On Tue, 18 Jun 2019 at 11:16, Kevin Kofler <[email protected]> wrote:
>
> Konstantin Tokarev wrote:
> > Autotools provide human-readable options of standardized format
> >
> > --with-thing
> > --without-thing
> > --enable-thing
> > --disable-thing
>
> That's already 2 different standards for essentially the same thing (a
> boolean option),

This doesn't make sense to me, the underlying type has nothing to do
with the intent.

with/without tells the system to use a thing or not.
enable/disable tells the system to enable/disable the thing feature.

eg. --with-pcre --enable-expensive-operations

That is 2 different things even if they can be both expressed as boolean.

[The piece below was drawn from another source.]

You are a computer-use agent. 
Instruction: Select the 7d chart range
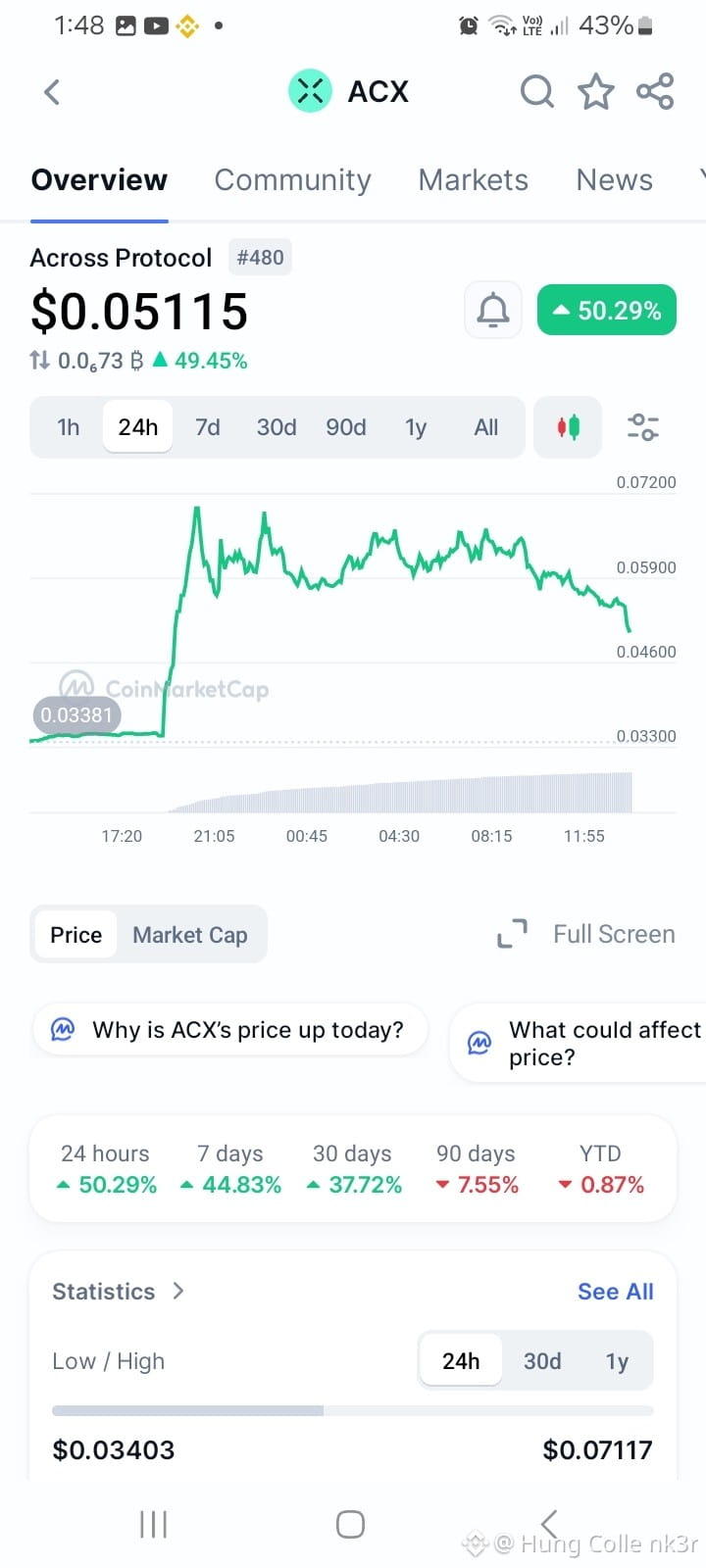pyautogui.click(x=207, y=427)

> and most non-GNU projects (and even some GNU ones) use them
> pretty arbitrarily and inconsistently. (There is supposed to be a semantic
> difference, but it is often arguable, because often a dependency and a
> feature go together. And several upstreams just use the 2 variants
> interchangeably altogether.)

And so what? Now you're gonna tell us that using CMake makes you smarter?
By switching to CMake you won't do the mistakes you did with another
build system?

With CMake i can arbitrarily and inconsistently use any convention.

>
> In CMake, there's just:
> -DTHING:BOOL=ON
> -DTHING:BOOL=OFF
> (and it also happily accepts a bunch of other notations for ON/OFF, without
> the CMakeLists.txt having to do anything).

So:
-DWITH_THING:BOOL=ON
-DWITH_THING:BOOL=OFF
-DENABLE_THING:BOOL=ON
-DENABLE_THING:BOOL=OFF

No difference except it's not very friendly to type.